SHANGHAI: The yuan eased on Monday as companies rushed to buy dollars after a disappointing job report cast doubt on a possible US interest rate rise in June, pushing the greenback to multi-month lows.
"The prices today were really good for our corporate clients, given that the yuan depreciated 1.6 percent in May," said a trader at a Chinese commercial bank.
The People's Bank of China set the midpoint rate at 6.5497 per dollar prior to the market open, 0.5 percent firmer than the previous fix of 6.5793. Some traders said Monday's fix was much weaker than their estimates which were around 6.53.
"It seems to me that the Chinese authorities still prefer to kick in a weakening bias in its currency," wrote Zhou Hao, senior EM economist at Commerzbank AG in Singapore, in a research note to clients.
Spot yuan opened at 6.5550 per dollar and was changing hands at 6.5643 at midday, easing 0.2 percent from the previous close. Traders said the central bank was believed to have stayed on the sidelines despite robust dollar demand from corporate clients.
"The divergence between market prices and the midpoint says something about the imperfection of the midpoint fixing mechanism," said one trader from another Chinese commercial bank.
The Chinese currency firmed about 0.5 percent to close at 6.5515 in the domestic market's late night trade on Friday as the dollar index plunged 1.6 percent.
Still, the international community sees some progress in China's reform towards a more market-oriented exchange rate regime.

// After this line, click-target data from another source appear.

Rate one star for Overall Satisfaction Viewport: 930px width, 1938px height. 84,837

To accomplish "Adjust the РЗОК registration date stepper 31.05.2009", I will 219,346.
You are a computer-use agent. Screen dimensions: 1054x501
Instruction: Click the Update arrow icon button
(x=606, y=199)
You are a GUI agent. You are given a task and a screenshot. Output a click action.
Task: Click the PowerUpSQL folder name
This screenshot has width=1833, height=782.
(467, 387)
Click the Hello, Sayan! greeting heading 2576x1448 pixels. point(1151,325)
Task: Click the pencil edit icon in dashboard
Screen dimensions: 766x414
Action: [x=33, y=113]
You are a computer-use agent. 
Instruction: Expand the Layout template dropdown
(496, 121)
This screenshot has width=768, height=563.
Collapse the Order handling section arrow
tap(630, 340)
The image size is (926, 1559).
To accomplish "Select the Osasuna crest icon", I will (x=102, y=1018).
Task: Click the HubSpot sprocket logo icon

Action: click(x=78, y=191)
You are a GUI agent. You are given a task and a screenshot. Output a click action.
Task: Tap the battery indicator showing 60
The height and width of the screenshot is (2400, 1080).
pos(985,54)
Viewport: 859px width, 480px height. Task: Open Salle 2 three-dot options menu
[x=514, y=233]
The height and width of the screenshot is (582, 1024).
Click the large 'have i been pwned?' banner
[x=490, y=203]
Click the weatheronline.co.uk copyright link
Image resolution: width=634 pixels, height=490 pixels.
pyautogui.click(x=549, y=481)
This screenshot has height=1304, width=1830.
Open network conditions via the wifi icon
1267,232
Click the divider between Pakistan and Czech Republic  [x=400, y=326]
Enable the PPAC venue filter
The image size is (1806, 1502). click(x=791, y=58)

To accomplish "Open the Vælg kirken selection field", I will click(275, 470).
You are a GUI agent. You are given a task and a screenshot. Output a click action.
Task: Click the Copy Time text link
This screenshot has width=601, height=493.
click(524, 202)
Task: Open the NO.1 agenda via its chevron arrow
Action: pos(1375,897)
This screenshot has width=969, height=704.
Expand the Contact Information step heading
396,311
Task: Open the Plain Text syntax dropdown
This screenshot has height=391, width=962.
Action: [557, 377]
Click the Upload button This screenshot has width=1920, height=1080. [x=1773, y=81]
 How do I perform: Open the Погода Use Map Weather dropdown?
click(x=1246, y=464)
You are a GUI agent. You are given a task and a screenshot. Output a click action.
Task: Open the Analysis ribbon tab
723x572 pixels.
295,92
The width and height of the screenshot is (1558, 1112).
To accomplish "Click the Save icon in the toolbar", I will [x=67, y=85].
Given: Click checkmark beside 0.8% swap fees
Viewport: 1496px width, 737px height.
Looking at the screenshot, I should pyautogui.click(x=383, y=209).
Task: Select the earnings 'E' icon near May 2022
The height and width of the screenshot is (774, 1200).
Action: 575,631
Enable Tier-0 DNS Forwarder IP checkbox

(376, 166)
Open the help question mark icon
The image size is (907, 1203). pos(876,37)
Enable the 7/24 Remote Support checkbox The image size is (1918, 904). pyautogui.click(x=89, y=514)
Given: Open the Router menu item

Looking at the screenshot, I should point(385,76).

US Treasury Secretary Jack Lew said on Friday that China has largely been keeping its G20 commitments to avoid competitive currency devaluations, adding that its action in recent months to spend reserves to support the yuan have been consistent with those commitments.
The latest China Foreign Exchange Trade System (CFETS) data showed that the index for the yuan's value based on the market's trade-weighted basket stood at 97.00 last week, the lowest since the week that ended May 13.
The offshore yuan was trading only 0.01 percent softer than the onshore spot at 6.5649 per dollar.
Traders are also awaiting a flurry of May economic data in coming weeks, with foreign exchange reserves possibly out as early as Tuesday and trade on Wednesday.
China's forex reserves likely fell $20 billion to $3.2 trillion in May, after two months of marginal gains, but traders believe capital outflows remain largely in check, a Reuters poll showed.